● **Extract to read**
=-=-=

After trudging through 30 inches of snow, two biologists finally reached the entrance of an abandoned railroad tunnel used by hibernating bats. The bat detector they had installed a few months earlier was mostly covered by drifts, but the tripod-mounted microphone still peeked above the snow. It was still listening for evidence of White-nose Syndrome.
Michael Schirmacher of Bat Conservation International and Cal Butchkoski of the Pennsylvania Game Commission found much the same situation as they checked at six other hibernation sites scattered around Pennsylvania a year ago. At each site, they downloaded the data that the bat detectors had collected and stored.
The data told a grim tale: at four of the seven sites, bats had been flying about near the entrances, even though temperatures were well below freezing and they should have been deep in hibernation. WNS had reached all four sites, including a mine used by one of the state's largest hibernation colonies.
The study of whether WNS can be detected with acoustic monitors (better known as bat detectors) is now in its second year. And results are beginning to demonstrate that this widely available and relatively inexpensive technology can monitor hibernation sites for White-nose Syndrome without further jeopardizing the bats by entering the hibernation caves, mines and tunnels.

=-=-=

● **Records supplied**
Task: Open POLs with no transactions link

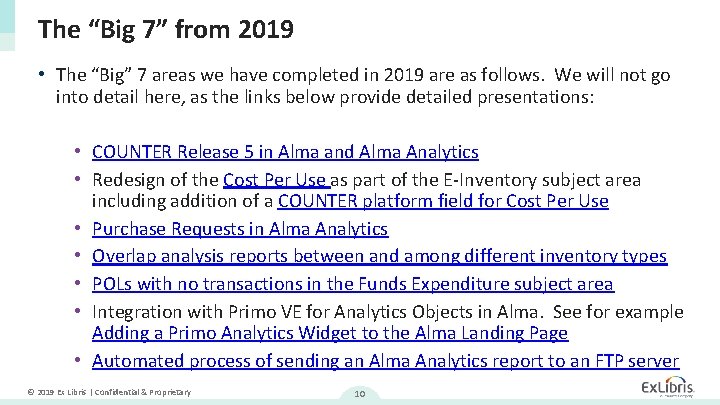Action: pos(353,284)
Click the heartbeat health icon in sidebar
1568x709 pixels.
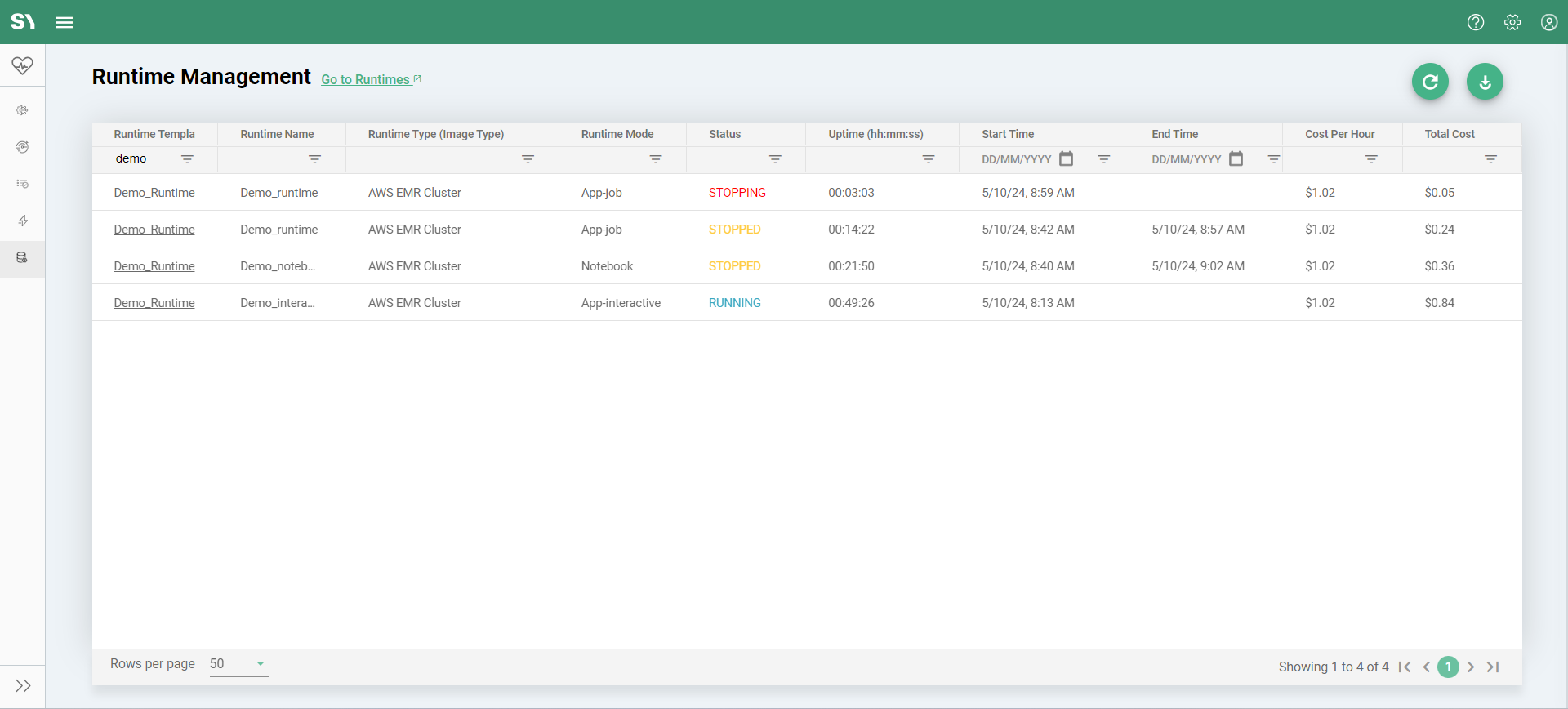(x=22, y=65)
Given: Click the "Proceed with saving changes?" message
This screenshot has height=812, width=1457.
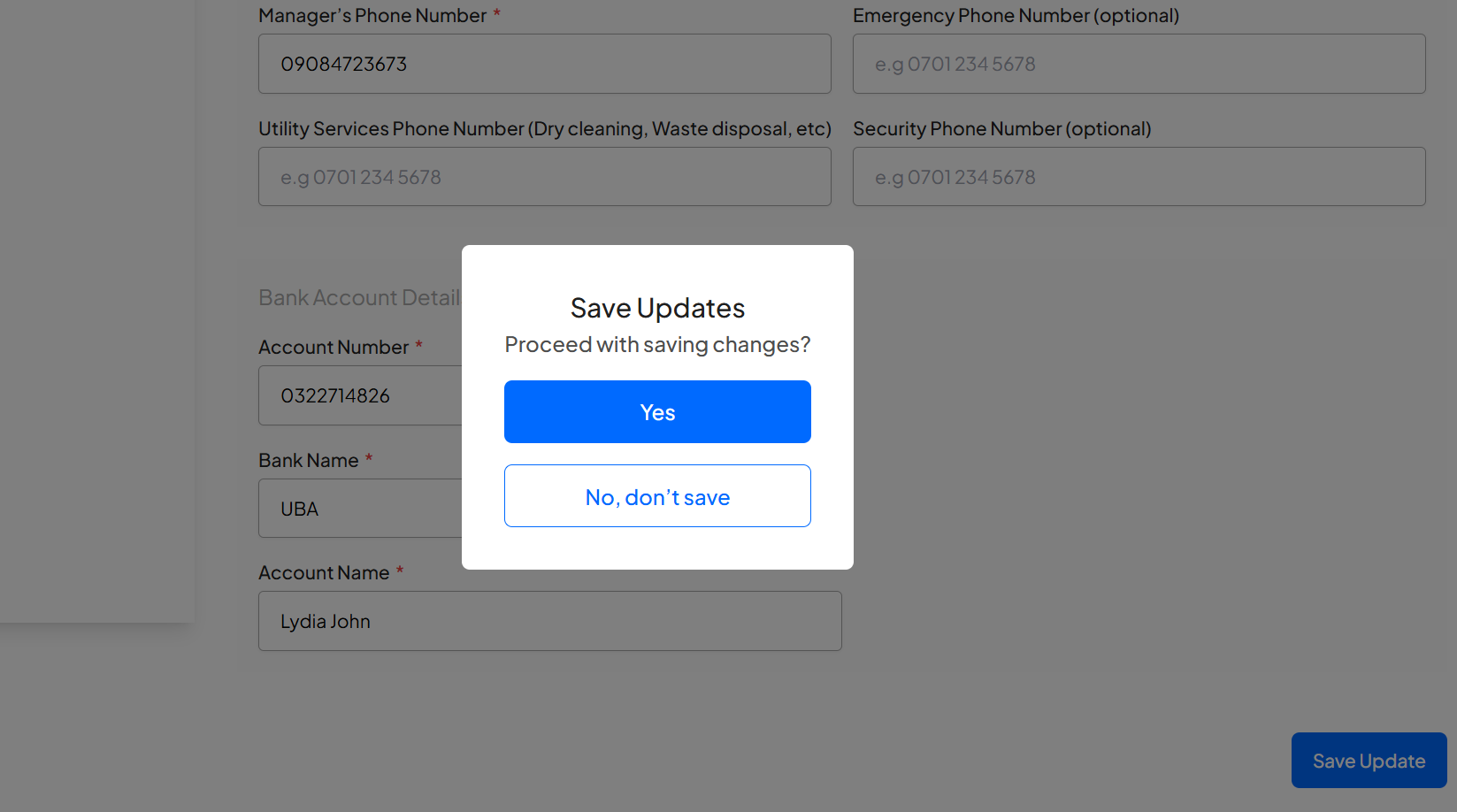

=-=-=

● **What is expected**
Resume the article on using bat detectors to monitor hibernation sites for White-nose Syndrome, continuing directly after its last sentence.

● **Task response**
Schirmacher reports that acoustic surveillance can clearly determine that the disease is established within a hibernating population, typically during the second winter after the fungus appears. The behavior is so obvious in the acoustic data that there should be no need to visually confirm it until after the hibernation season.
Preliminary results also suggest, he said, that "we may be able to identify at least some WNS sites during the first winter of infection. We documented increasing levels of bat activity at one newly infected site as the winter progressed."
Bat detectors record the echolocation calls bats use to avoid obstacles and pursue flying insects in the dark. With this biological sonar, the bat emits a stream of ultrasonic clicks along its path, then analyzes the echoes that bounce back.
White-nose Syndrome has killed more than a million bats in the Eastern United States and appears poised to spread across North America. Mortality rates exceed 90 percent at some sites. Faced with the devastation of this disease, biologists must identify and respond quickly to new outbreaks. But traditional population-monitoring strategies raise new problems, especially since WNS so far attacks only hibernating bats.
Bats afflicted with White-nose Syndrome arouse more frequently through the winter, causing them to deplete their fat reserves before the weather warms and insects return. The arousals cause bats at WNS-infected caves to exhibit very unusual behavior: they are often seen flying around in daytime in midwinter.
This decidedly atypical behavior is considered a key symptom of WNS and should be readily identified with bat detectors, although few efforts have been made to quantify abnormal behavior at entrances to hibernation sites. The need for reliable, non-invasive monitoring is also clear. Disturbance by humans can awaken hibernating bats and waste energy stores – an especially critical issue if bats are already weakened by disease.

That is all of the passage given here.